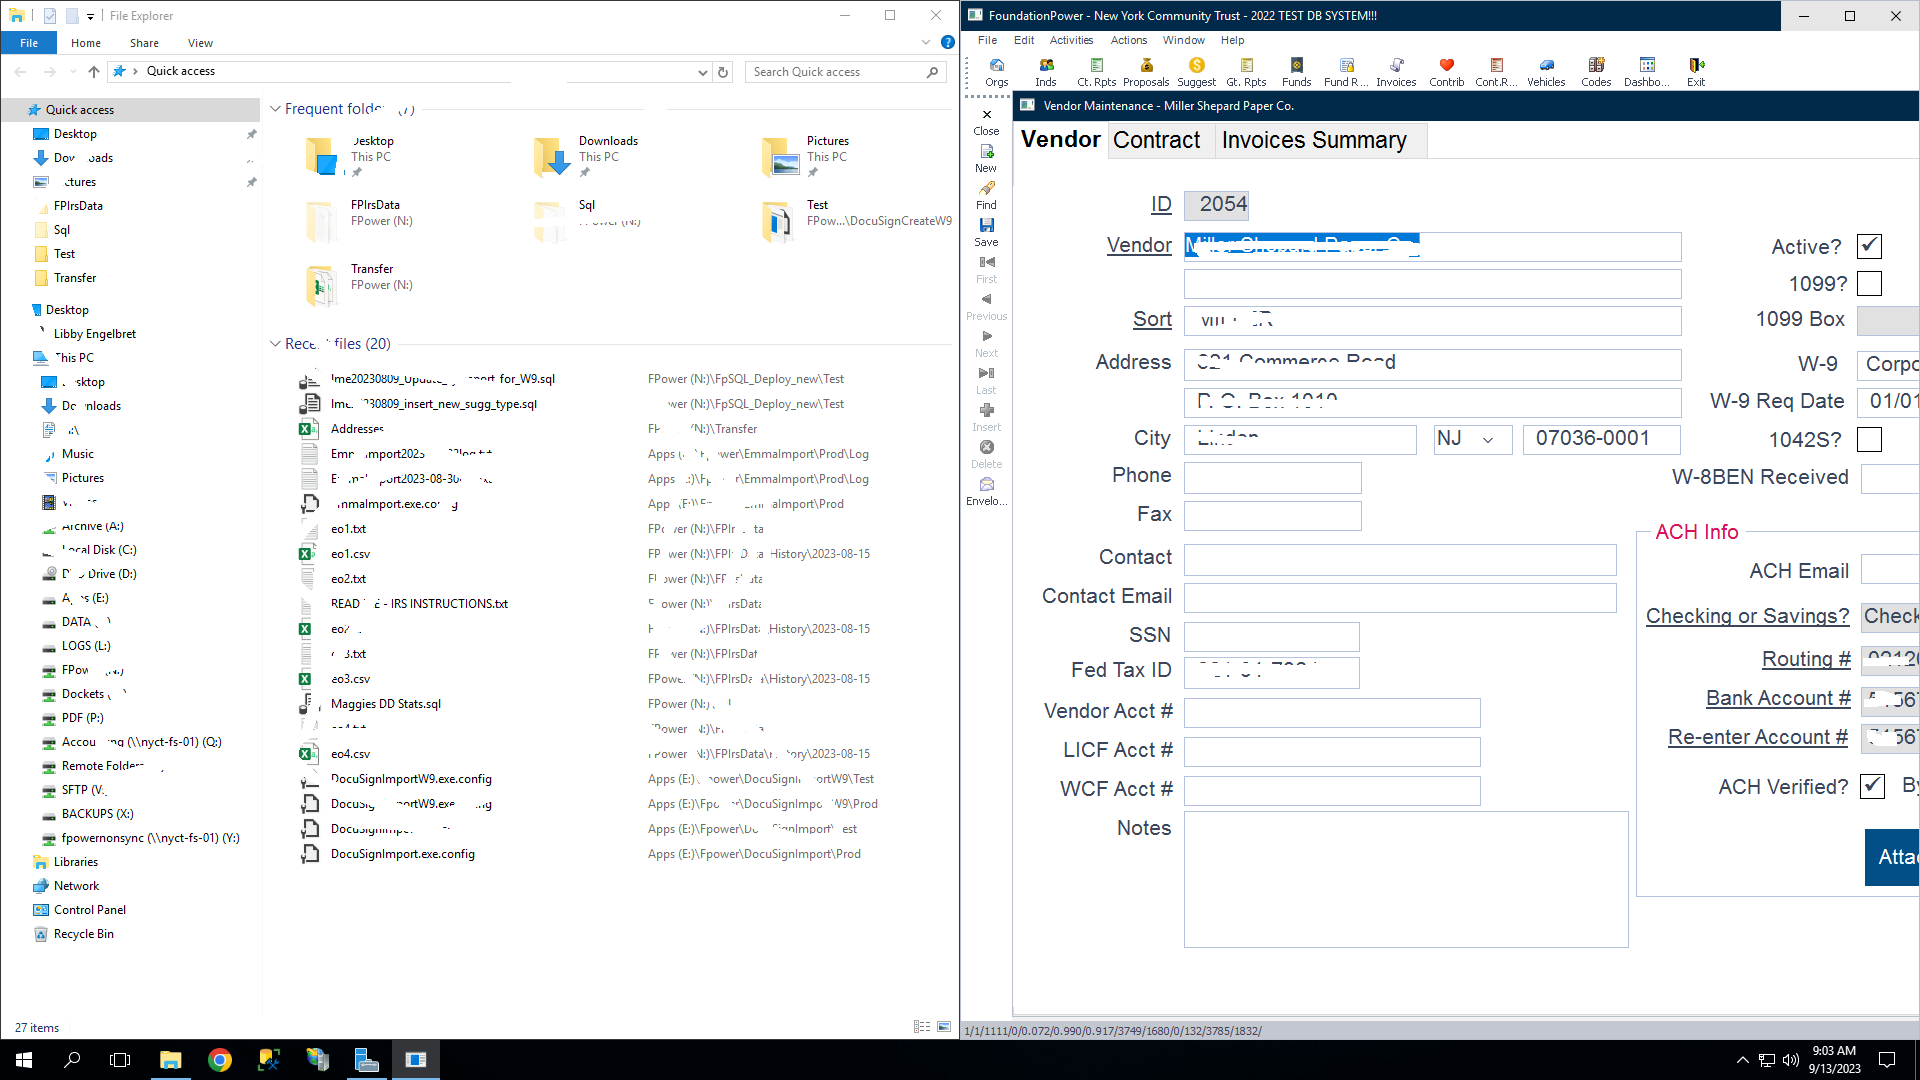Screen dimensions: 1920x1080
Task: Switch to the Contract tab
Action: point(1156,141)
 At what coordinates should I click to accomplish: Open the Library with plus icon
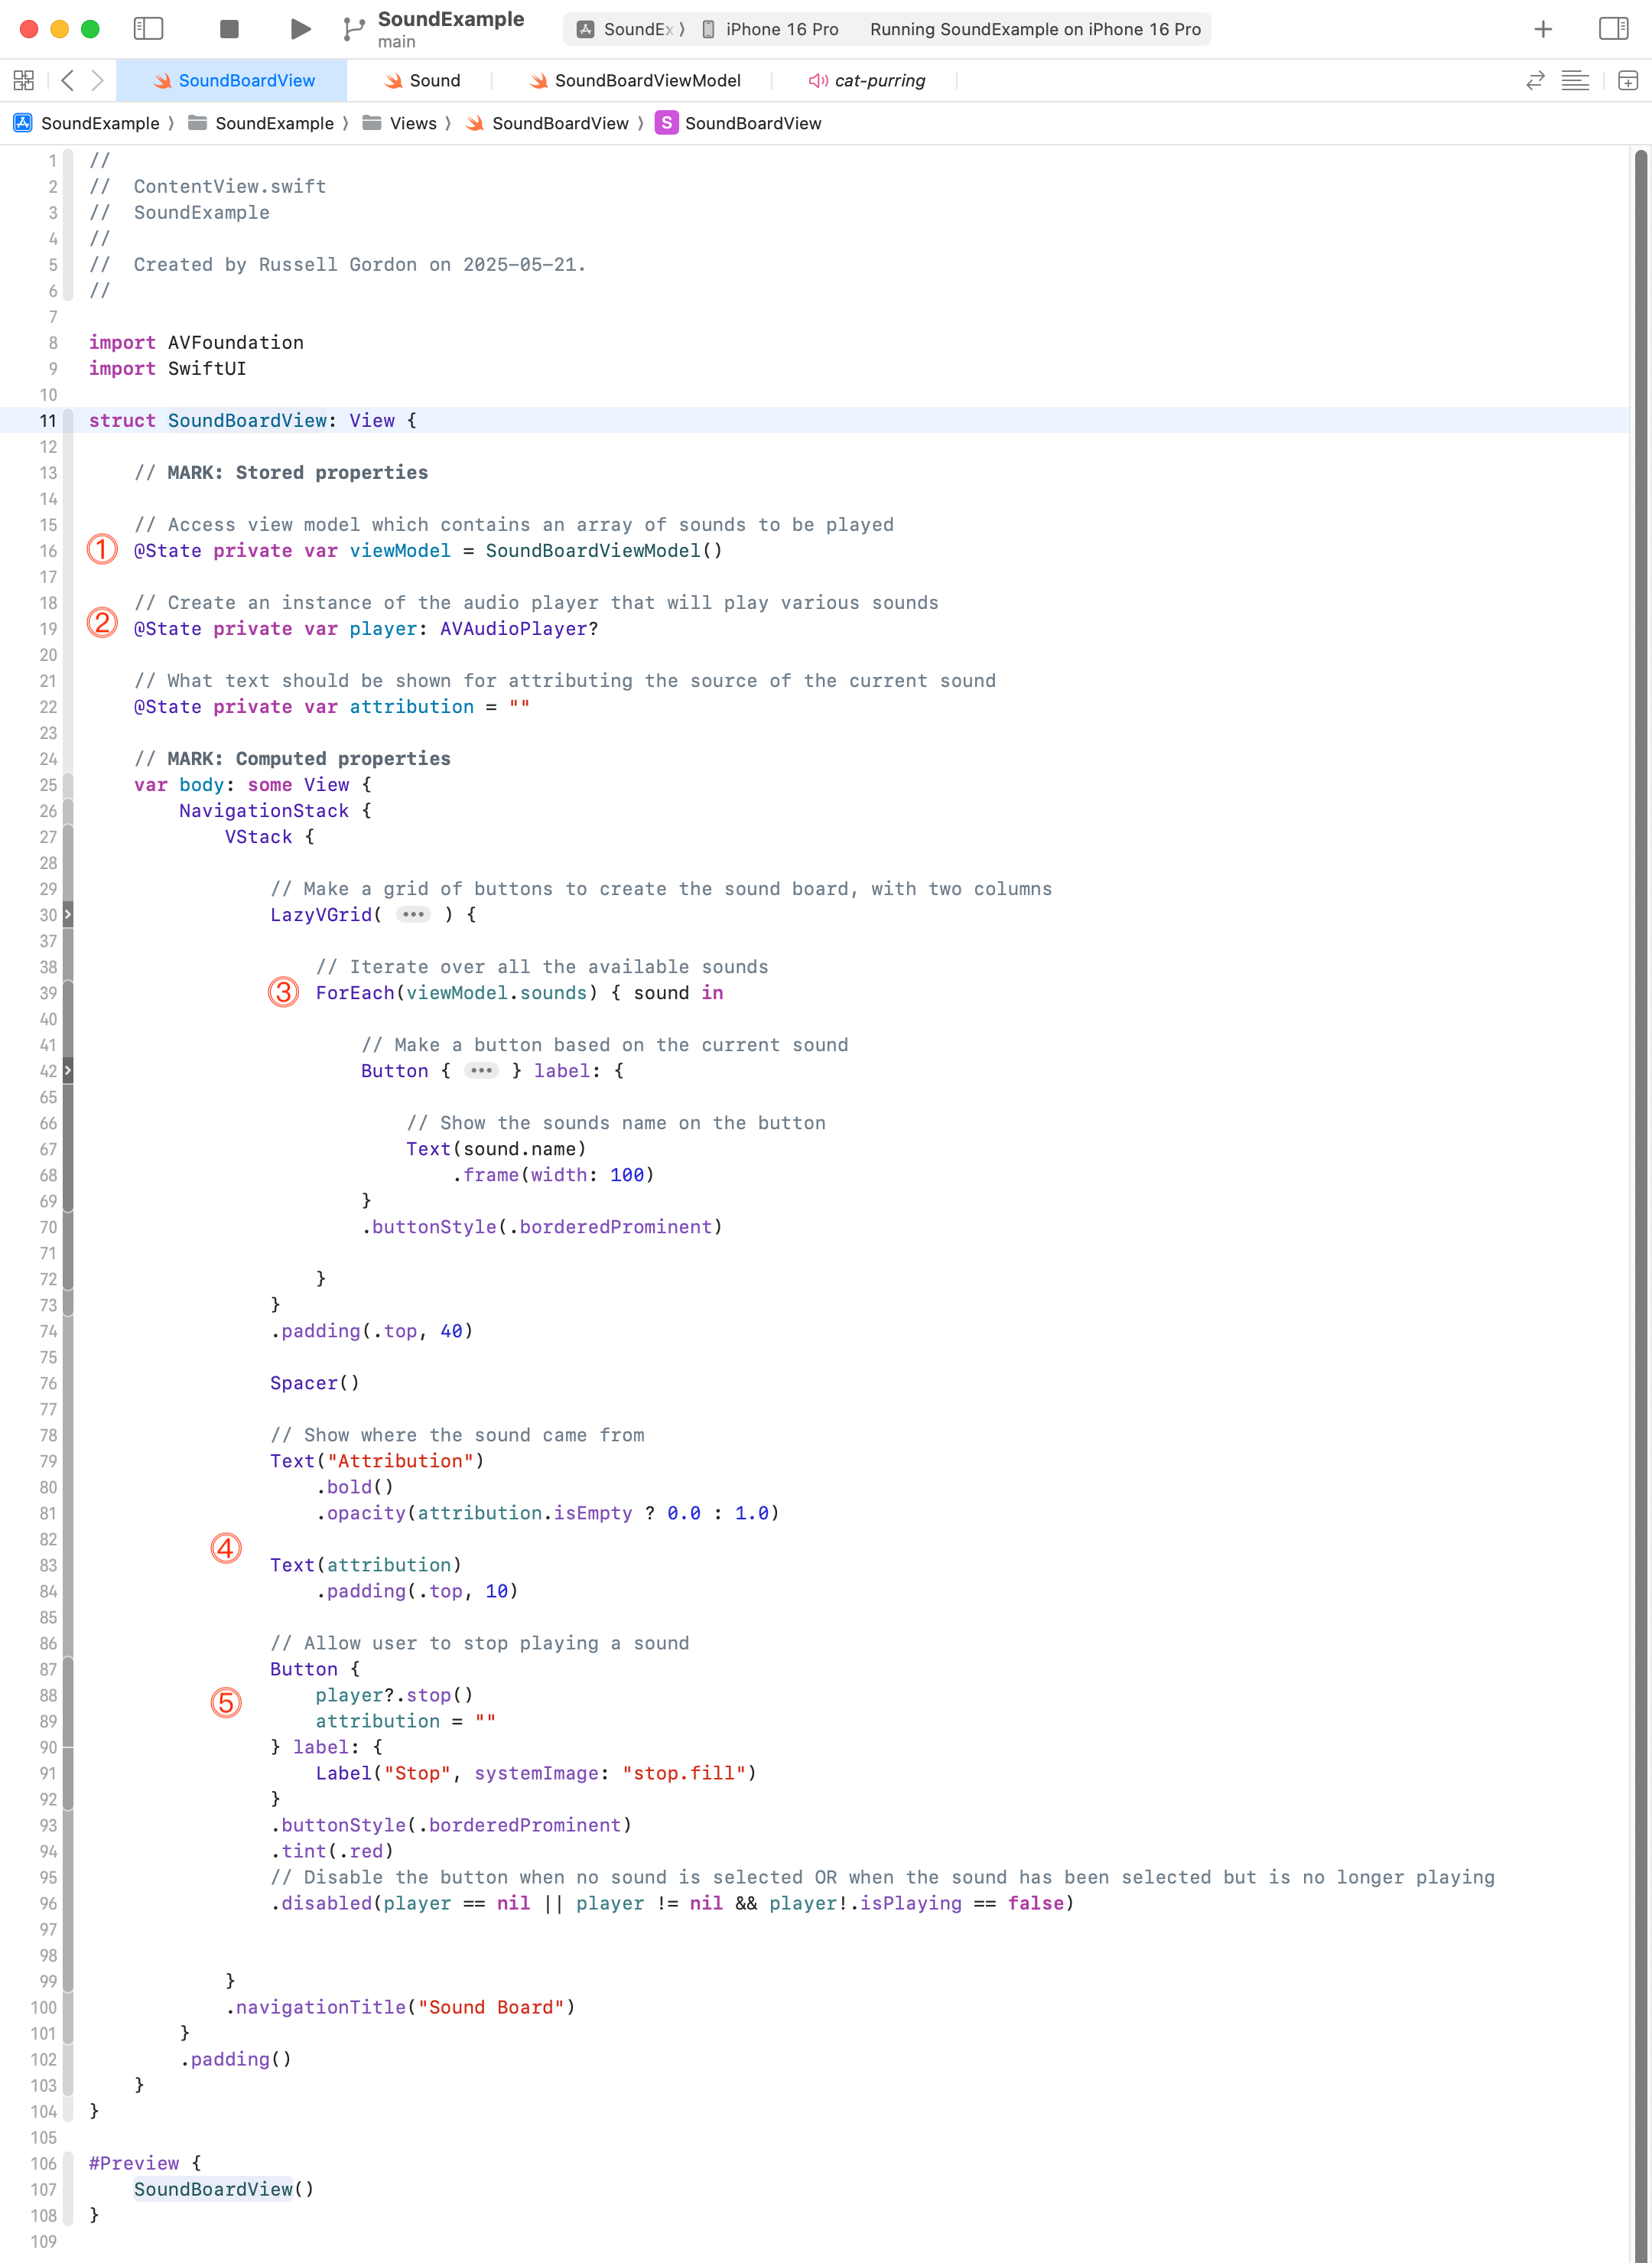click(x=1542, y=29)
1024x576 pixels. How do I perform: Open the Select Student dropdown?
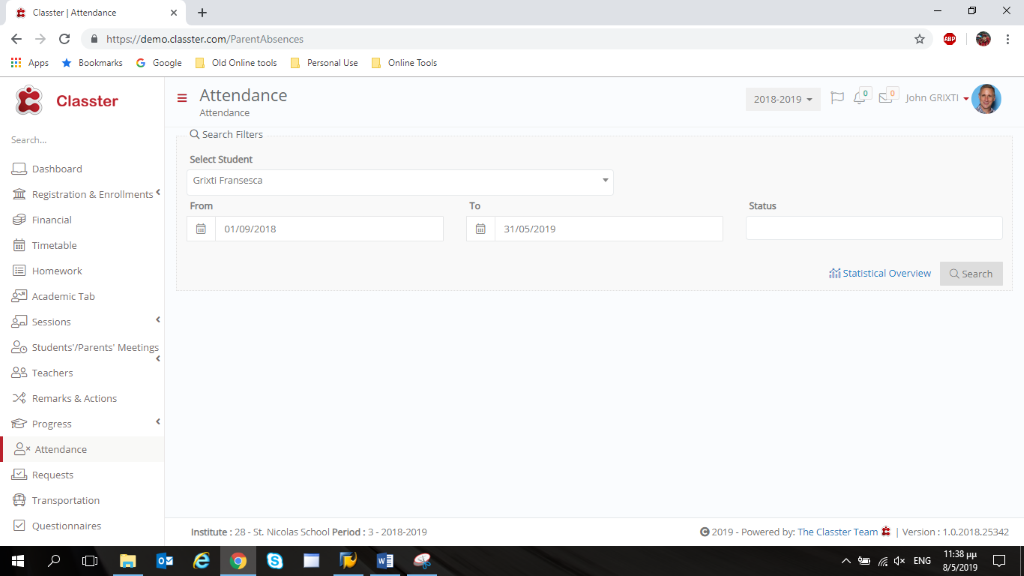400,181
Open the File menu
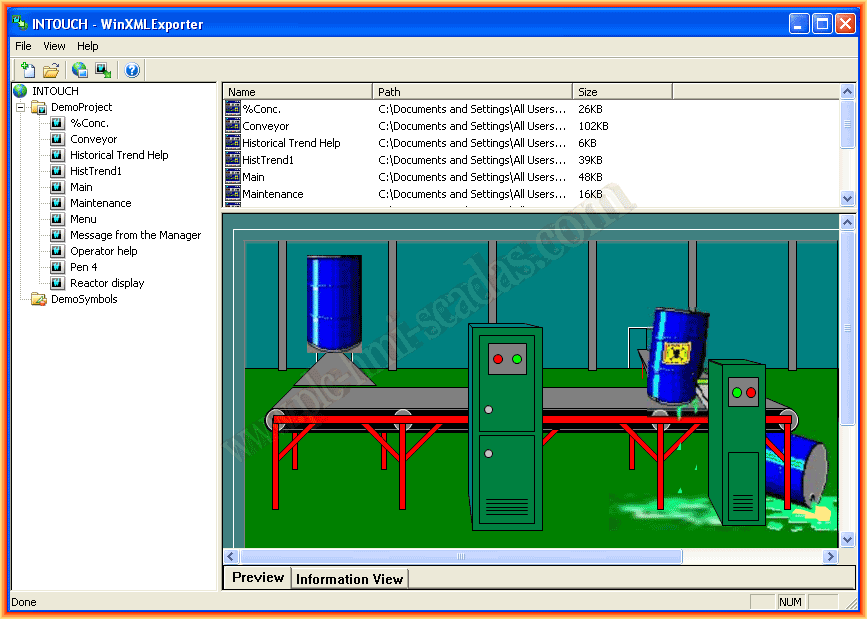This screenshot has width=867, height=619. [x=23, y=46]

### Aim of the task
Rewrite the lines above, changing every "Open" to "Launch" and keeping everything else the same. Leave the pictures out of your answer.

### Solution for this problem
Screen dimensions: 1920x1080
Task: Switch to the Contract tab
Action: point(1156,141)
 At what coordinates should I click to accomplish: Launch the Library with plus icon
click(x=1542, y=29)
1024x576 pixels. How do I perform: Launch the Select Student dropdown?
400,181
Launch the File menu
This screenshot has width=867, height=619. [x=23, y=46]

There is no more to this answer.